When an accident involving at least one motor vehicle occurs, one of the most important determinations is who is at fault for the accident. This is because the assignment of fault will determine each party’s responsibility in compensation for damages or injury suffered by other parties involved in the accident. Regarding many accidents, particularly those that give rise to substantial personal injury or property damage, liability for the accident is often hotly contested. Unless traffic cameras happen to catch the accident, or one of the vehicles possesses a camera that records the accident, determining which party is responsible for causing an accident often becomes a dispute of narratives between the drivers/passengers of the various vehicles involved.
Thankfully, British Columbia has a Motor Vehicle Act that provides guidelines on how courts should determine fault in accidents involving at least one motor vehicle.
A Tale of Two Accidents
The case of Heffernan v Chahal involved Richard Heffernan and Navdeep Chahal. Richard Heffernan had been involved in two motor vehicle accidents within 18 months: the first in May 2018 and the second in January 2020. Richard sought compensation for damages and injuries suffered in both accidents. Although the defendants involved in the second accident admitted liability, the defendant in the first accident, Navdeep Chahal, did not. As such, and because Richard denied responsibility, as he had sued Navdeep for damages, the matter proceeded to a trial to determine fault for the accident.

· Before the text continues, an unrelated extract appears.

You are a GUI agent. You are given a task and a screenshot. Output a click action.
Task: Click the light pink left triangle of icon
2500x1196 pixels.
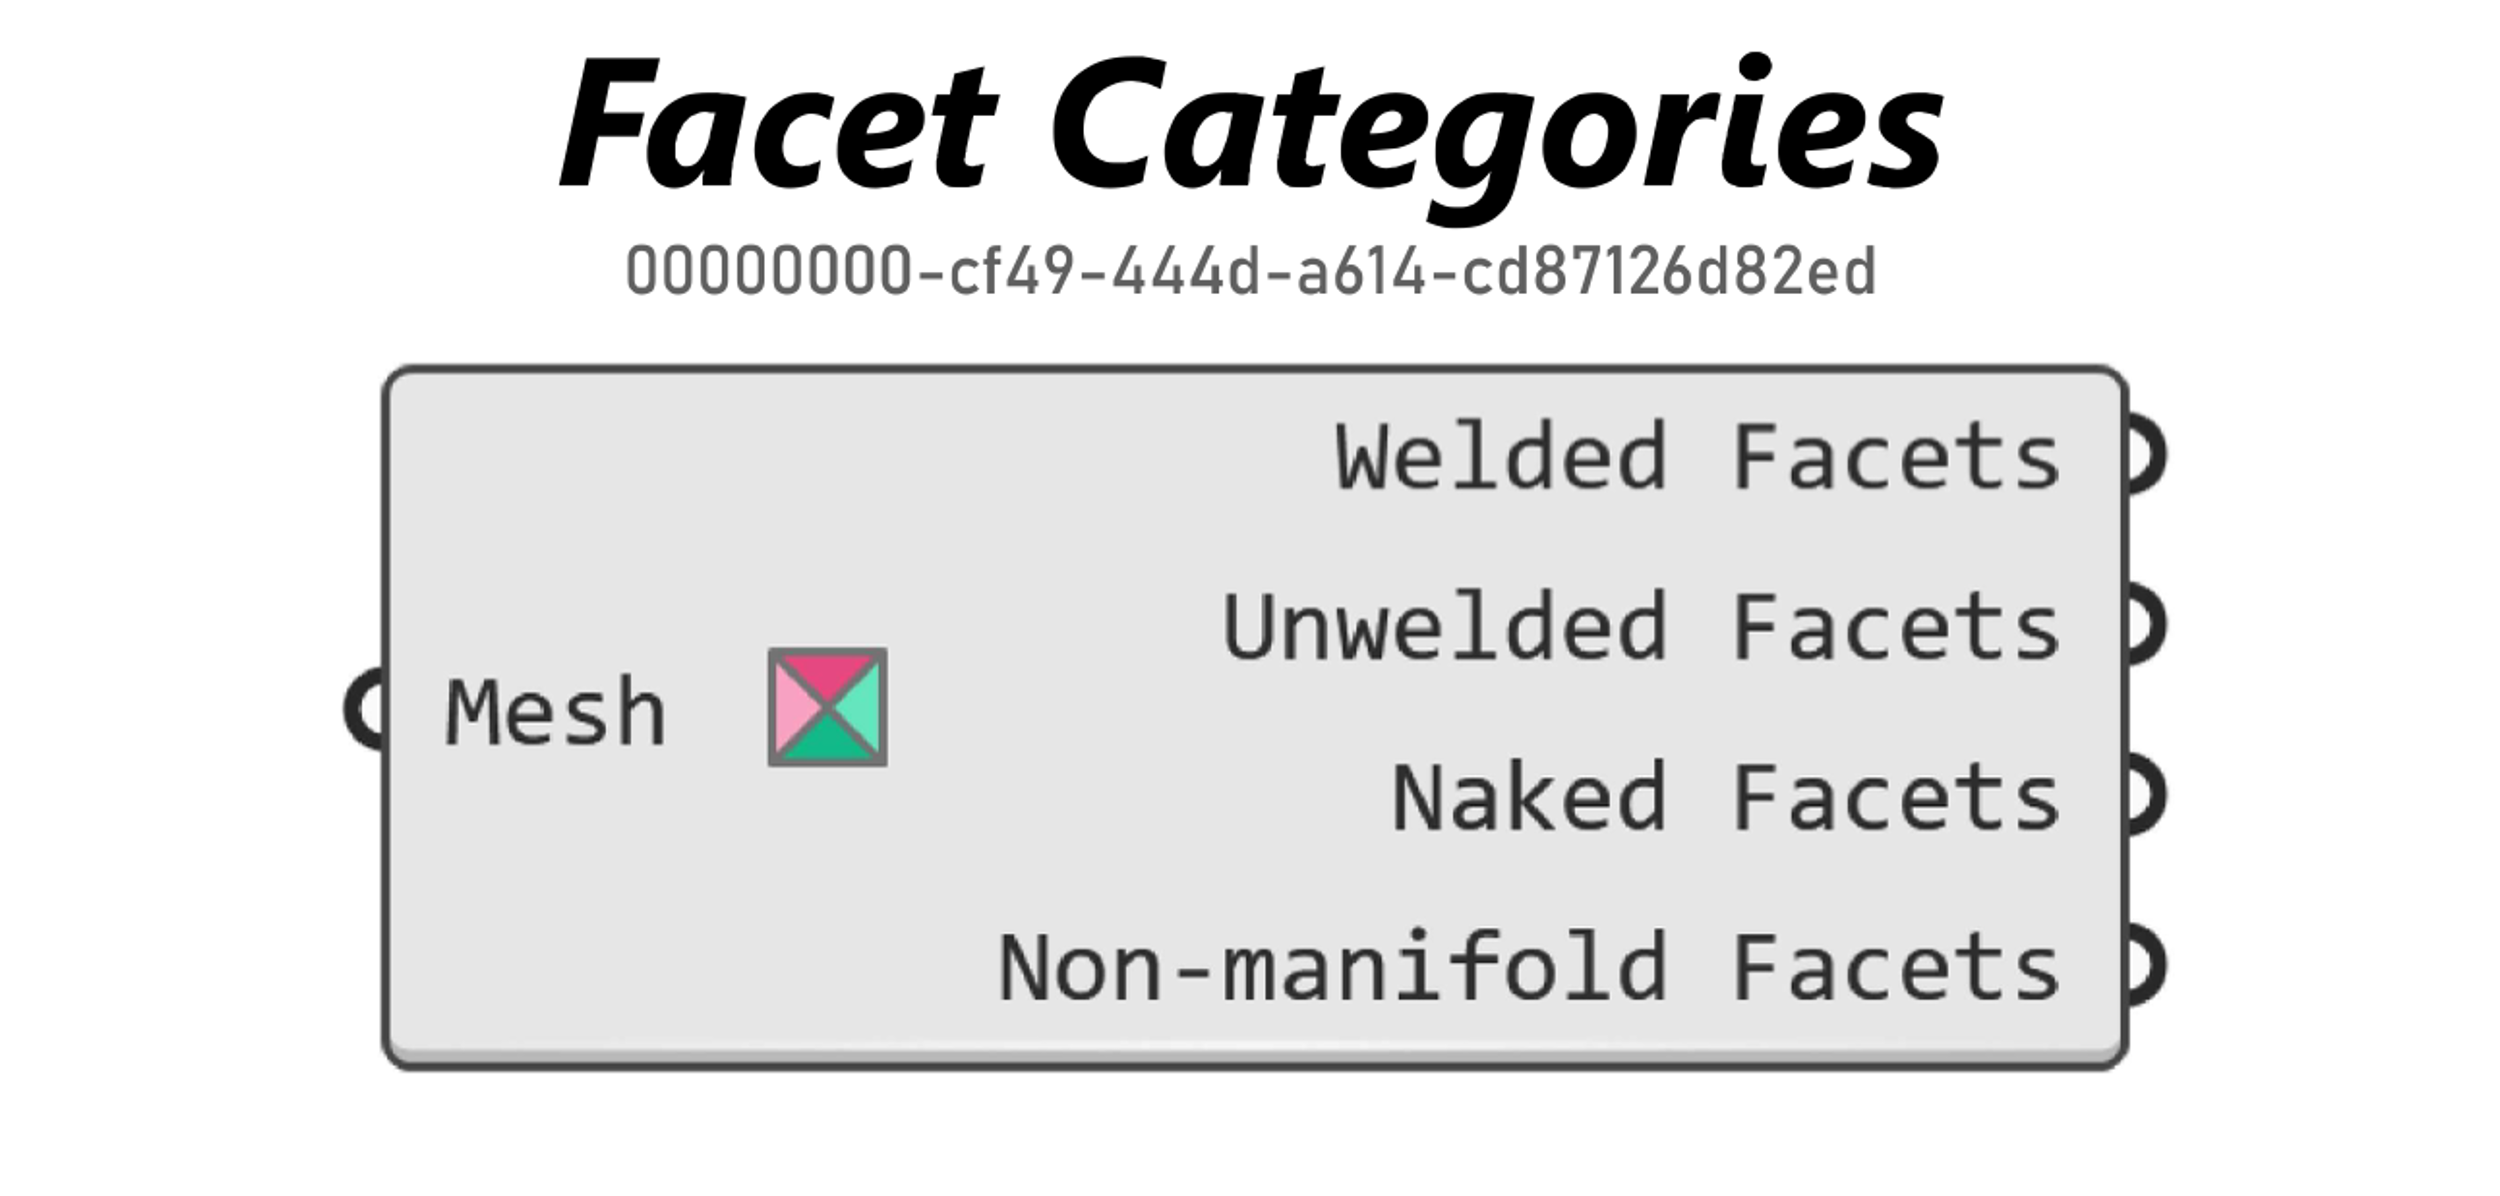click(x=795, y=708)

The Circumstances of the Disputed Accident
The accident in dispute occurred on May 15, 2018, at approximately 7:45 in the morning, while the weather was clear and the roads were dry. Navdeep, driving a 2011 Ford Mustang, rear-ended Richard’s 2005 GMC Savana van near a T-intersection. Although these facts were agreed to have occurred by Richard and Navdeep, they disagreed with why the accident occurred. Richard maintained that he approached the T-intersection when the light was red, made a complete stop, observed oncoming traffic to ensure it was safe to turn, then executed a right-hand turn into the lane of traffic in which Navdeep was already travelling and proceeded several feet before being rear-ended at high speed by Navdeep’s vehicle. For his part, Navdeep insisted that he had approached the T-intersection at a safe speed and had observed Richard’s vehicle turn into Navdeep’s lane of travel, but claimed he had misjudged the speed of Richard’s vehicle and thus did not apply his vehicle’s brakes in sufficient time to avoid the accident. Navdeep contended that Richard had effectuated his right turn on a red light before it was safe and that Richard had breached his statutory and common law duties and was thus at fault for the accident.
The Legal Principles Applicable to Determination of Fault for Motor Vehicle Accidents
As mentioned, in British Columbia, the Motor Vehicle Act (MVA) governs the determination of fault for motor vehicle accidents. It should be noted that although the MVA guides the assessment of liability for motor vehicle accidents, it does not provide a complete legal framework, as it is impossible to cover every conceivable scenario in the legislation. As such, “road users are expected to exercise reasonable care even when others may have violated right-of-way rules.” The BC courts have established that all BC motorists have a common law duty to “exercise reasonable care in all circumstances,” which includes “maintaining proper lookout and taking appropriate precautions to address potential hazards” and following all applicable traffic laws. In assessing liability for an accident, “the court considers whether each party fulfilled their duty of care, taking into account both the reasonableness of their actions and the applicable rules of the road.” However, the final decision for liability relies upon the specific facts of each case. The obligation to exercise reasonable and due care in all circumstances is codified in section 144 of the MVA.
The MVA also includes specific provisions concerning driver responsibilities to traffic lights, stop signs, driving through intersections, parking, turning left or right, and following too closely, to name just a few. For rear-end collisions, the law in BC is “well-settled” that the driver of a motor vehicle that rear-ends another is prima facie responsible for failing to maintain a safe distance from preceding vehicles and driving with due care and attention. As such, the driver that rear-ends another vehicle will be automatically considered at fault for the accident unless they provide evidence to displace this assumption.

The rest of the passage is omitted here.